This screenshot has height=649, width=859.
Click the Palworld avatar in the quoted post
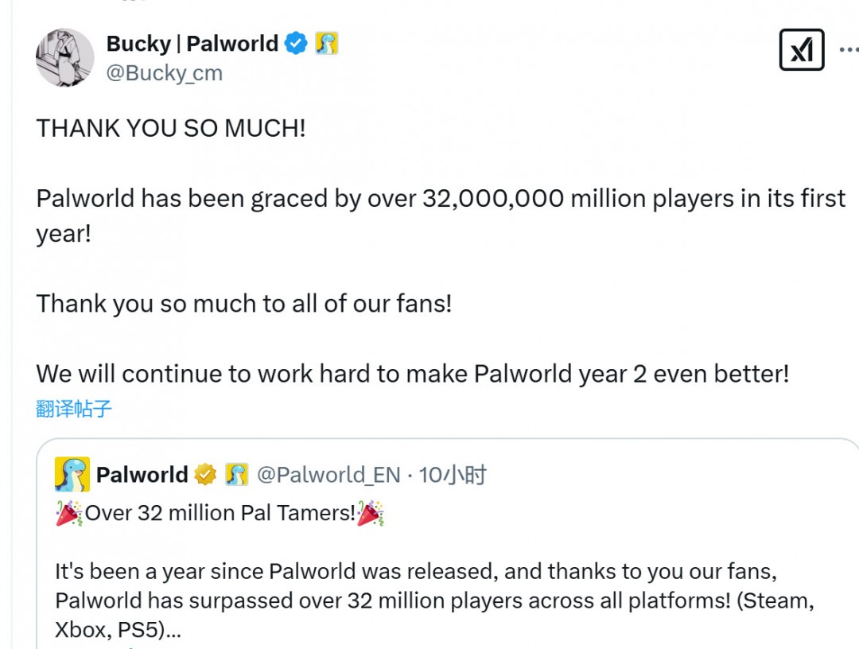72,475
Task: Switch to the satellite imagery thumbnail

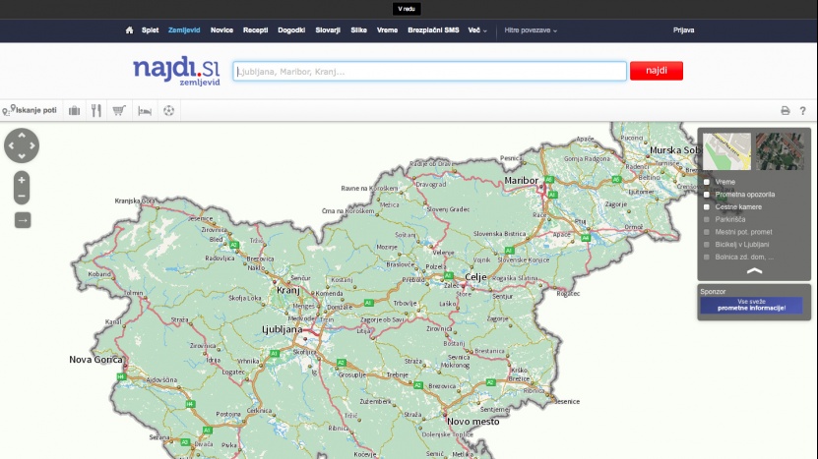Action: click(780, 151)
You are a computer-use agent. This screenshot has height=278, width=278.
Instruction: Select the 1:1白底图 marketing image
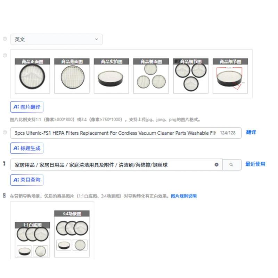point(32,239)
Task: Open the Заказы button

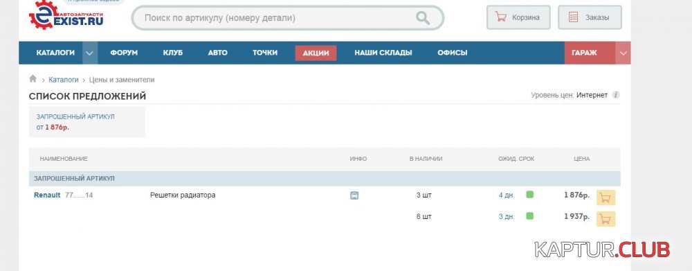Action: click(x=590, y=18)
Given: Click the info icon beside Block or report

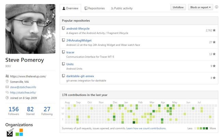Looking at the screenshot, I should click(217, 7).
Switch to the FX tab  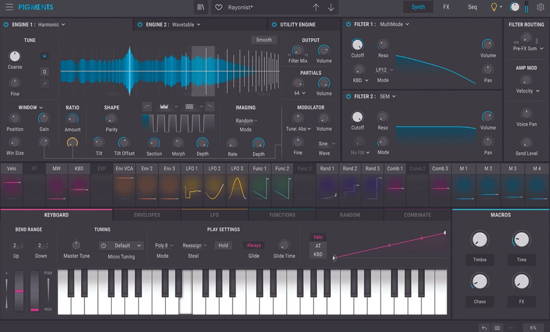[x=446, y=7]

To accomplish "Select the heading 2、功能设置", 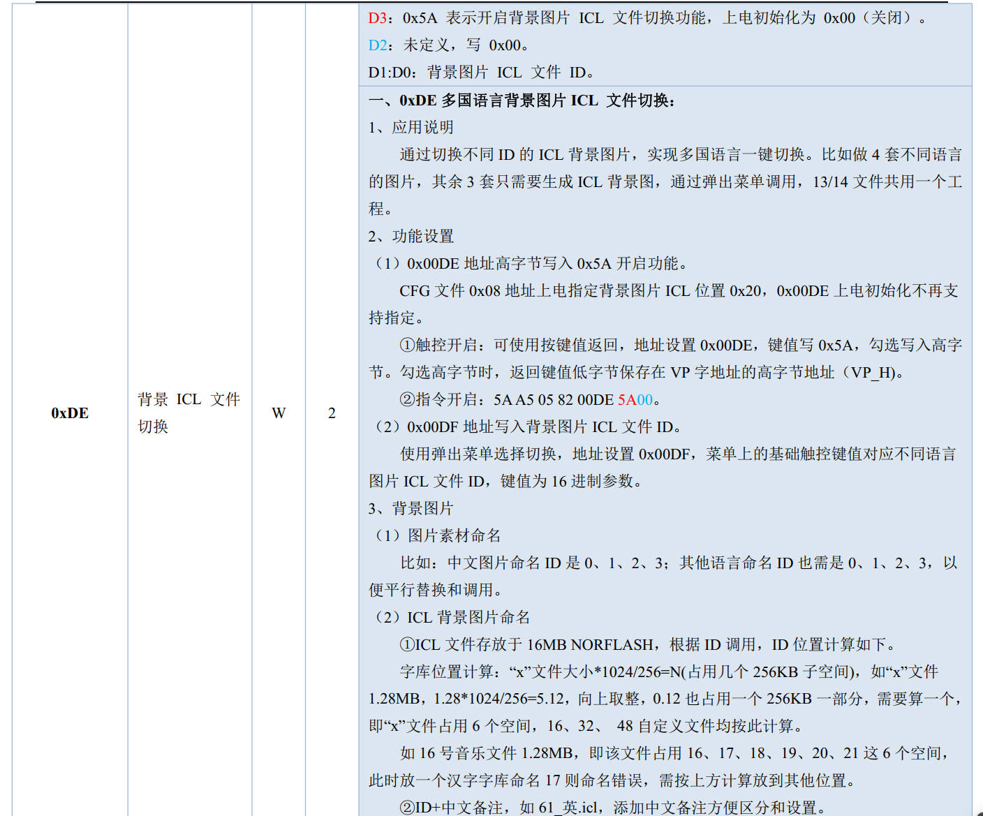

WHAT TO WORK ON:
In the data above, tally the lines holding "width" and answer with the figure only.

RESPONSE:
2